### What you should do
Only the last stretch of the records is wanted: restate word for word the line with "Where should I click to: Switch" and every line after it.

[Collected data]
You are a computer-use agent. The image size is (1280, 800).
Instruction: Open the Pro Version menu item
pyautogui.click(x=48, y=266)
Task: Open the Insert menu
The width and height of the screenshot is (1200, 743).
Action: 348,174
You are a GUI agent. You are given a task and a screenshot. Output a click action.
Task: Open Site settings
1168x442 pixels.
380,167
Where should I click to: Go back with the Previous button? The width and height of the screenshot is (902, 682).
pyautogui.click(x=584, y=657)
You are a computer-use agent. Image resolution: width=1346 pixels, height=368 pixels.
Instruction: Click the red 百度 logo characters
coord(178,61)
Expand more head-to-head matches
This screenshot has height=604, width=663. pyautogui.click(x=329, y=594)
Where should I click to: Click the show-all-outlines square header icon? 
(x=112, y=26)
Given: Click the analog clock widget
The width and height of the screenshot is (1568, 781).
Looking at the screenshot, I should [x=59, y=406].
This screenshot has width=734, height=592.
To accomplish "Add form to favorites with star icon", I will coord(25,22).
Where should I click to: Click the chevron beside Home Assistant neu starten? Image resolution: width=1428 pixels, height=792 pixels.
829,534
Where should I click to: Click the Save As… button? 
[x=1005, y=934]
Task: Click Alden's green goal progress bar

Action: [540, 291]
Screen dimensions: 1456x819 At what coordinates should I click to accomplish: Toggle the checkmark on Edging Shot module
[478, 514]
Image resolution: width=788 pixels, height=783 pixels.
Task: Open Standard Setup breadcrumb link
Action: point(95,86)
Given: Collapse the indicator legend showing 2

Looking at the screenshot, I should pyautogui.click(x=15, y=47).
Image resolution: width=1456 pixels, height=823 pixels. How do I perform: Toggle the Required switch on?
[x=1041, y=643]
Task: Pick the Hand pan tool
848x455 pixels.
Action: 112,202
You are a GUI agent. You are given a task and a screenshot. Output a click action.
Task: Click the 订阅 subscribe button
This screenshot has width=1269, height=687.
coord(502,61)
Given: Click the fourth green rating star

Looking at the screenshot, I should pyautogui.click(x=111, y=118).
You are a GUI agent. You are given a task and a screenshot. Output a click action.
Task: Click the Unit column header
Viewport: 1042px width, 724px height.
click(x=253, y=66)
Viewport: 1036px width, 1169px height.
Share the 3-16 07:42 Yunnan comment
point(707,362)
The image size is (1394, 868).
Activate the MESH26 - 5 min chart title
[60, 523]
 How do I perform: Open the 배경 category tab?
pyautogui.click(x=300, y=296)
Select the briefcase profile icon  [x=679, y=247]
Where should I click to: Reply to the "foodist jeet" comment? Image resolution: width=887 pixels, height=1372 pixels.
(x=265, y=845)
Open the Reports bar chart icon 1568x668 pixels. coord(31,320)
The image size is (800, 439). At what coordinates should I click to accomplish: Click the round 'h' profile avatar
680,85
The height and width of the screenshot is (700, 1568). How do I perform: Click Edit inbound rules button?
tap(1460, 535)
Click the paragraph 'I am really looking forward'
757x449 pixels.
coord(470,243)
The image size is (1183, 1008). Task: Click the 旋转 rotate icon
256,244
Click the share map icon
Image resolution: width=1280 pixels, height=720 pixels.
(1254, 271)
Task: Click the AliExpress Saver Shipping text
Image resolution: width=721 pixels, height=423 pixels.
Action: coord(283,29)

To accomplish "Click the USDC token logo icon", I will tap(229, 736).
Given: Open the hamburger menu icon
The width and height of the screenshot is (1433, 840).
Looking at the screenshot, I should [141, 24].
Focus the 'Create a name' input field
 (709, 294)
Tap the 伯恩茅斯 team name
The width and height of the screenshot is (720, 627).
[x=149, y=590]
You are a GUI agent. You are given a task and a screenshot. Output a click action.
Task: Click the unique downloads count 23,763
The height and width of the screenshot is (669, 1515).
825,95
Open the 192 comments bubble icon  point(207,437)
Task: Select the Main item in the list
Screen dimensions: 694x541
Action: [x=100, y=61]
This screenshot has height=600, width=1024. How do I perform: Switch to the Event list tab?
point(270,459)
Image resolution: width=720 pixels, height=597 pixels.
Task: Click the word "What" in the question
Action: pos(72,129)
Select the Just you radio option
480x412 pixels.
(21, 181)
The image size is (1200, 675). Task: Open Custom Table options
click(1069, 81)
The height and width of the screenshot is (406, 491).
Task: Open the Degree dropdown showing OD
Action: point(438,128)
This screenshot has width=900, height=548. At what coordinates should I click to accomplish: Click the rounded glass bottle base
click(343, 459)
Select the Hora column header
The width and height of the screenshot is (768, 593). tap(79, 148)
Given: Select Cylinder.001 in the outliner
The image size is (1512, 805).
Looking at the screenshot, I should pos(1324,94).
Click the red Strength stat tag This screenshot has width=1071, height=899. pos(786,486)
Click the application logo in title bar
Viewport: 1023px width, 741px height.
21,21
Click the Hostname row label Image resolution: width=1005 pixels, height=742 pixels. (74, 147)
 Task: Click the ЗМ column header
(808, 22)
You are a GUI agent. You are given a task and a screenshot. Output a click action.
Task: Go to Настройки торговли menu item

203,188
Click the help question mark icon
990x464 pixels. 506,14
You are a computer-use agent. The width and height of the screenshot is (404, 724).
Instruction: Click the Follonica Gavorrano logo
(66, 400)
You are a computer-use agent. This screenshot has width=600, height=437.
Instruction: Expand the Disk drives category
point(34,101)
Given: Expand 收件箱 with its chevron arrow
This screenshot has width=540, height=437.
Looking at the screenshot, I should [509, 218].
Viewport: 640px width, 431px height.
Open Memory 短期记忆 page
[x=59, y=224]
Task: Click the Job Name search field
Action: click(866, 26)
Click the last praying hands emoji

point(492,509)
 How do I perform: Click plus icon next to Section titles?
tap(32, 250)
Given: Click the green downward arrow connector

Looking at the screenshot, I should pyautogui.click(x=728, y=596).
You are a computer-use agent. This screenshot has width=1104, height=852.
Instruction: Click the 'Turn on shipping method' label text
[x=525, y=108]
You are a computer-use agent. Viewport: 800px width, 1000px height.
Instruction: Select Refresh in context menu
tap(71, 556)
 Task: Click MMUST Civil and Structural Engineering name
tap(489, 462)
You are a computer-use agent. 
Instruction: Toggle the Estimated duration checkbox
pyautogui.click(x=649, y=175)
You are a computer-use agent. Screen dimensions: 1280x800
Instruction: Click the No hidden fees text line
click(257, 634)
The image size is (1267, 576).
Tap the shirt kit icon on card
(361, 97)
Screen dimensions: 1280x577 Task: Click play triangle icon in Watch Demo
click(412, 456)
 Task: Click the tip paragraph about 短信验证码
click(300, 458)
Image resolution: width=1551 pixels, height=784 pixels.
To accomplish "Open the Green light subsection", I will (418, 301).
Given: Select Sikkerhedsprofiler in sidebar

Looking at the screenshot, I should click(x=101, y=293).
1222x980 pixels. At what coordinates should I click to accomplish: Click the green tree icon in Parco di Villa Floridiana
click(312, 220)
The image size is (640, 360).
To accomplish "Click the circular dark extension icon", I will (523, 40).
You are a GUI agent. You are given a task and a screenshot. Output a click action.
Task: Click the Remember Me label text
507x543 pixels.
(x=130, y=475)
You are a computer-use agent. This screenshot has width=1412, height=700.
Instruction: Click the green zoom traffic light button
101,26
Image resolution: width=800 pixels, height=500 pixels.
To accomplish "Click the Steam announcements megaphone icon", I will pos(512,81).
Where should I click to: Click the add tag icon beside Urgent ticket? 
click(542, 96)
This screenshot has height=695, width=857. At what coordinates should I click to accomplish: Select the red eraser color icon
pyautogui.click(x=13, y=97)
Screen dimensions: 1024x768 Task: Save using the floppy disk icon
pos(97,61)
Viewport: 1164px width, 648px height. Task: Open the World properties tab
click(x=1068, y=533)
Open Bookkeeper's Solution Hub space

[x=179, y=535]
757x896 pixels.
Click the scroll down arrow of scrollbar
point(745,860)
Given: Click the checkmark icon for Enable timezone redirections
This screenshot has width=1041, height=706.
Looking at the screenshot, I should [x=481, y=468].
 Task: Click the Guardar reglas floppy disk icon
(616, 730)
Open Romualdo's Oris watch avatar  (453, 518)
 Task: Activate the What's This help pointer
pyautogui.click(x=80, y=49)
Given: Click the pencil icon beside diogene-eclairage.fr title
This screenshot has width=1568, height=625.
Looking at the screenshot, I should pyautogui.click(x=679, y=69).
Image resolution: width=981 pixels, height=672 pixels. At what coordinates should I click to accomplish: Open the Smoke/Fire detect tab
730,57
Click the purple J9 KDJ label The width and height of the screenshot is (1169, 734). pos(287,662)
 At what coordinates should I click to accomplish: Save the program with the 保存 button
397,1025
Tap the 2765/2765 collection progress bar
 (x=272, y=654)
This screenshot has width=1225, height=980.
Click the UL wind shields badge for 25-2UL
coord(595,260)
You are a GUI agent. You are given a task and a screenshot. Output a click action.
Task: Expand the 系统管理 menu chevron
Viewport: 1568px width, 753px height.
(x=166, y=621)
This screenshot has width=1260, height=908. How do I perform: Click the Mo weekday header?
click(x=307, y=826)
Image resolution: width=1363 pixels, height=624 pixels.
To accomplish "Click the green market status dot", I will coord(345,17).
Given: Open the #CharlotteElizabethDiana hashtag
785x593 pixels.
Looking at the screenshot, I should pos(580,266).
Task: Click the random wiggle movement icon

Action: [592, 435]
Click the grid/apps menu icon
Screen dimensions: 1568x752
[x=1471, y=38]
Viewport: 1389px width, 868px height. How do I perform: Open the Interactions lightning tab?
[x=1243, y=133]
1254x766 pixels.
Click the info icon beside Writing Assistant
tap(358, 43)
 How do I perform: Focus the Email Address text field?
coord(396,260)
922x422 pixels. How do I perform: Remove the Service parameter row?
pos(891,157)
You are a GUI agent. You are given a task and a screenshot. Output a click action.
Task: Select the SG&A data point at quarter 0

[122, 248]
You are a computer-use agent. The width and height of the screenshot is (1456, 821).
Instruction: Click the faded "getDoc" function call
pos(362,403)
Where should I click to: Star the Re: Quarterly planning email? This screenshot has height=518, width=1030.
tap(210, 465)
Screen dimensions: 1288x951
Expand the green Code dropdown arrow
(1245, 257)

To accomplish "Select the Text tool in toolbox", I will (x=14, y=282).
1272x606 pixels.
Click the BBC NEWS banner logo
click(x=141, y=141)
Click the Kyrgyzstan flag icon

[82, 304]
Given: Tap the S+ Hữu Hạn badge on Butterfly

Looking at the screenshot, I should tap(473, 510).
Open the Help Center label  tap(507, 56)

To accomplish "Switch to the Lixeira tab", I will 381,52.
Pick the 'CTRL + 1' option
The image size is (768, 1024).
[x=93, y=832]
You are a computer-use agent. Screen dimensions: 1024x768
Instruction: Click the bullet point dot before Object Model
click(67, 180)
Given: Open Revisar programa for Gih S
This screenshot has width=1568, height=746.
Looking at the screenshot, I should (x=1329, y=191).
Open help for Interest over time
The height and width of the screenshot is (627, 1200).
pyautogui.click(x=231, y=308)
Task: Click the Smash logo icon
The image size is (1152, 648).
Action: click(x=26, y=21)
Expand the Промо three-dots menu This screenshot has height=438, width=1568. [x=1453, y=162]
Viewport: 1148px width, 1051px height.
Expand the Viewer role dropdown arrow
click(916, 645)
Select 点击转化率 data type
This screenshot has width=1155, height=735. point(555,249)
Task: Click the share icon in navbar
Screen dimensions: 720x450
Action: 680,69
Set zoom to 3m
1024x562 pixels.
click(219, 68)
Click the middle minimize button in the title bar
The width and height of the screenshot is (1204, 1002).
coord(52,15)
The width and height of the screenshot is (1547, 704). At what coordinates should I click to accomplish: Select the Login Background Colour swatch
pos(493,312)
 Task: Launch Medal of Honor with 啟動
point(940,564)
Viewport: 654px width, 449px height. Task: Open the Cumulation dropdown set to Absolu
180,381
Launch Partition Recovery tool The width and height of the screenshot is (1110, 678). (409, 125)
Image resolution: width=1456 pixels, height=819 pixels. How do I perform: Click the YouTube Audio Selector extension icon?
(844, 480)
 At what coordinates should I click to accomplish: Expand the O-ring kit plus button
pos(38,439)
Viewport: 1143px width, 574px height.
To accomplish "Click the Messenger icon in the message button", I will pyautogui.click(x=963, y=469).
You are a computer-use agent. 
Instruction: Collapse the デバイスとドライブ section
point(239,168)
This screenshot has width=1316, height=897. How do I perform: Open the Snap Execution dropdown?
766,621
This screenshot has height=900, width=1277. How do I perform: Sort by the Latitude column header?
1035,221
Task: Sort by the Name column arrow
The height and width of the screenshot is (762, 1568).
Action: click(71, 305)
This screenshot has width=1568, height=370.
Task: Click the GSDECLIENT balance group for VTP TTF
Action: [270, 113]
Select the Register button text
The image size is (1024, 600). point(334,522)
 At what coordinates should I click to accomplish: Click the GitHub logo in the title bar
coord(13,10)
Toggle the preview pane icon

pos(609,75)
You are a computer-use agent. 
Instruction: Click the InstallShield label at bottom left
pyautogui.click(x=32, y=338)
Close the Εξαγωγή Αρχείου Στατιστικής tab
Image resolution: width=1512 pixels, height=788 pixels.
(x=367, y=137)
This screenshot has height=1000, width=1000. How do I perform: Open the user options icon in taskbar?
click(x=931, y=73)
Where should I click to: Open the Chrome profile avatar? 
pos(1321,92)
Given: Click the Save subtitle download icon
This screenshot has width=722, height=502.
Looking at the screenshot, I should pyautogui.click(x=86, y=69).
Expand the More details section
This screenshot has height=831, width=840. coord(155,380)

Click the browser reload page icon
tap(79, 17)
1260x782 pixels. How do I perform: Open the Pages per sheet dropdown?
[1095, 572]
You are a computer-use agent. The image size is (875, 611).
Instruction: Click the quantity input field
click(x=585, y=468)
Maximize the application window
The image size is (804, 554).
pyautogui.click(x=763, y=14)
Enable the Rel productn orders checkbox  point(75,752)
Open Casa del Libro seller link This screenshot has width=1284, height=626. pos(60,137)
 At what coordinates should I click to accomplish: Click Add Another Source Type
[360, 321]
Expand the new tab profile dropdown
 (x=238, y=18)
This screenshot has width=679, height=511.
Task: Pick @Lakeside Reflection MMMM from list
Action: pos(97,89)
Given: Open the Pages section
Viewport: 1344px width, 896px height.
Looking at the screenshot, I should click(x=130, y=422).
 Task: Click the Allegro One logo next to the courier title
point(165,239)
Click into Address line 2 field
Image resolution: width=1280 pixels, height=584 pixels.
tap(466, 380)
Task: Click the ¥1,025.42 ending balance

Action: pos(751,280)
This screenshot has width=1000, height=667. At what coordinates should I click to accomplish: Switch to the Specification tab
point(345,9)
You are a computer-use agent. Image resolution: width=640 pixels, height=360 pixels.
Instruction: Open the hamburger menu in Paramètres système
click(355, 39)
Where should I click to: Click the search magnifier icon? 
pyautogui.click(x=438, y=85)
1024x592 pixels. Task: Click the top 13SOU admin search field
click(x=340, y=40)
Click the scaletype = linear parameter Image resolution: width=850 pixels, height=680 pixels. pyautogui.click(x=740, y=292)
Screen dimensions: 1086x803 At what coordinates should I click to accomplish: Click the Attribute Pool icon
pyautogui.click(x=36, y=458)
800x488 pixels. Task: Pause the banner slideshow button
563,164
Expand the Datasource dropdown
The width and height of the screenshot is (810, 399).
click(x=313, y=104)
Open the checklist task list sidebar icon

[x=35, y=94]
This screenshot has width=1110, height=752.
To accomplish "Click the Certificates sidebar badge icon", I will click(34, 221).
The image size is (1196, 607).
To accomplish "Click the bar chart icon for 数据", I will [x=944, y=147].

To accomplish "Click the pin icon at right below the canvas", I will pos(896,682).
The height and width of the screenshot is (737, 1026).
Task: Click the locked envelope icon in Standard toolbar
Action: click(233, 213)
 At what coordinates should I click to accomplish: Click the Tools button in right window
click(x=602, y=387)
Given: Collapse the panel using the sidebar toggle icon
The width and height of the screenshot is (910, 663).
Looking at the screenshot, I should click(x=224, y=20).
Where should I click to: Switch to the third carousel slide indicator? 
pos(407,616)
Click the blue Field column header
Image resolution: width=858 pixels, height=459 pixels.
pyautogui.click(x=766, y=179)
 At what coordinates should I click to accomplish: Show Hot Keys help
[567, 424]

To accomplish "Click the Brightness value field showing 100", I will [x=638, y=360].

### Reply
Where should I click to: Switch to the third carousel slide indicator? 
pos(407,616)
Click the blue Field column header
Image resolution: width=858 pixels, height=459 pixels.
pyautogui.click(x=766, y=179)
 At what coordinates should I click to accomplish: Show Hot Keys help
[567, 424]

To accomplish "Click the Brightness value field showing 100", I will [x=638, y=360].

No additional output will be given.